Data in this exercise Block Start

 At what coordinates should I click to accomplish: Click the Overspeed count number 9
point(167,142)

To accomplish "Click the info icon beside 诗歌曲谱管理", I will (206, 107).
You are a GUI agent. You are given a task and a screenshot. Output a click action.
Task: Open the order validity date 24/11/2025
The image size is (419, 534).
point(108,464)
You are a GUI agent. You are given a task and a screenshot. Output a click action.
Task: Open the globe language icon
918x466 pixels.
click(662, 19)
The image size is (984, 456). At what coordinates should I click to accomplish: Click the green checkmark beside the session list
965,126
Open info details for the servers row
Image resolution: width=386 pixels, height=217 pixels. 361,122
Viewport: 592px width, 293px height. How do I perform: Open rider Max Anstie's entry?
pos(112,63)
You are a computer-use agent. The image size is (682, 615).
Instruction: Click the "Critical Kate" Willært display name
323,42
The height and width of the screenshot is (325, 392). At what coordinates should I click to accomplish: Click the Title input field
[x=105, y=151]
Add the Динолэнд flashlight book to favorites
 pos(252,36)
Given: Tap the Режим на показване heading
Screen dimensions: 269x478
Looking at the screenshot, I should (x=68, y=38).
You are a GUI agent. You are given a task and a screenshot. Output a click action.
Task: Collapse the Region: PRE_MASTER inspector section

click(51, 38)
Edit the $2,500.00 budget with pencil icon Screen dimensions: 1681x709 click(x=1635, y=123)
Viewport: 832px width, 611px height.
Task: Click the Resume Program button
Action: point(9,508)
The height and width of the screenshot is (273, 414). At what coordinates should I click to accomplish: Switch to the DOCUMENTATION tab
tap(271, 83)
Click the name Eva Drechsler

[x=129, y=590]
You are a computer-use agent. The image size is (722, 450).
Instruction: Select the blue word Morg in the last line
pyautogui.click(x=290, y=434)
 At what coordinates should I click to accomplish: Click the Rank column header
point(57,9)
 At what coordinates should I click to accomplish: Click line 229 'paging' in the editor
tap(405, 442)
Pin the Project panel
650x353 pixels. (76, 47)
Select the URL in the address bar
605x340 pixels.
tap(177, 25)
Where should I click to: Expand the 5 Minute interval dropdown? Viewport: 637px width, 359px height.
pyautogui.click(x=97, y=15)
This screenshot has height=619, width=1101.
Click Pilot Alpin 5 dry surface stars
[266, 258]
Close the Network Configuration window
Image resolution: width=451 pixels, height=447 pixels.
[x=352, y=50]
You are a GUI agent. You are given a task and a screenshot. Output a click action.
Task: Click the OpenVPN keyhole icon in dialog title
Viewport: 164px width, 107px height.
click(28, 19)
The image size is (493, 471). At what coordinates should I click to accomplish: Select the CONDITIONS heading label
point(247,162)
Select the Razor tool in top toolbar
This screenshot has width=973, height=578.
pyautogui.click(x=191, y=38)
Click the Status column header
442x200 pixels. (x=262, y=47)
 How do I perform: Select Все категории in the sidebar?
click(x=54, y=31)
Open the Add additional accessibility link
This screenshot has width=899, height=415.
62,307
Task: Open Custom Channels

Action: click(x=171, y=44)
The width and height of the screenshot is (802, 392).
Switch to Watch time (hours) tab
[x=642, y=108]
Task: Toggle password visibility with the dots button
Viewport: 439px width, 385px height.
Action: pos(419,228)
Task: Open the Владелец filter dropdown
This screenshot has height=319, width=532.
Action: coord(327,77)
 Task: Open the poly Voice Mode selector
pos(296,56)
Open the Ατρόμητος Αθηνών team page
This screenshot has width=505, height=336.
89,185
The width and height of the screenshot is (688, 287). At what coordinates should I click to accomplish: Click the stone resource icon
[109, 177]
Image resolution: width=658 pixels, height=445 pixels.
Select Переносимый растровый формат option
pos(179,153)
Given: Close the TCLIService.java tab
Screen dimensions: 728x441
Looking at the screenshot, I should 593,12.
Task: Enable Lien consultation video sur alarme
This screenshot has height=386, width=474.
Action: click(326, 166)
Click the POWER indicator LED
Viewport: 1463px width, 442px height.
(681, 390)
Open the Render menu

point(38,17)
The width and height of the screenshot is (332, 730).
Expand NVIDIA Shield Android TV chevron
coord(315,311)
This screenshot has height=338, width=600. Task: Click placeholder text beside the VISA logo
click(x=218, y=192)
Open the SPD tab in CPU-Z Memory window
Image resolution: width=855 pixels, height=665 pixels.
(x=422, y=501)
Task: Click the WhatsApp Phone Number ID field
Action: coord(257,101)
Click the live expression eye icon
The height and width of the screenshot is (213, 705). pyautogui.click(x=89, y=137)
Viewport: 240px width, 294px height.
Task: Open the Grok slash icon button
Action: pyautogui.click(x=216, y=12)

Data in this exercise Block End

Instructions to follow: The entries above hold the needed span. Transcribe exactly the lines from the one with "Open the Ατρόμητος Αθηνών team page" to the one with "Click the POWER indicator LED", both included.

Written answer:
Open the Ατρόμητος Αθηνών team page
This screenshot has width=505, height=336.
89,185
The width and height of the screenshot is (688, 287). At what coordinates should I click to accomplish: Click the stone resource icon
[109, 177]
Image resolution: width=658 pixels, height=445 pixels.
Select Переносимый растровый формат option
pos(179,153)
Given: Close the TCLIService.java tab
Screen dimensions: 728x441
Looking at the screenshot, I should 593,12.
Task: Enable Lien consultation video sur alarme
This screenshot has height=386, width=474.
Action: click(326, 166)
Click the POWER indicator LED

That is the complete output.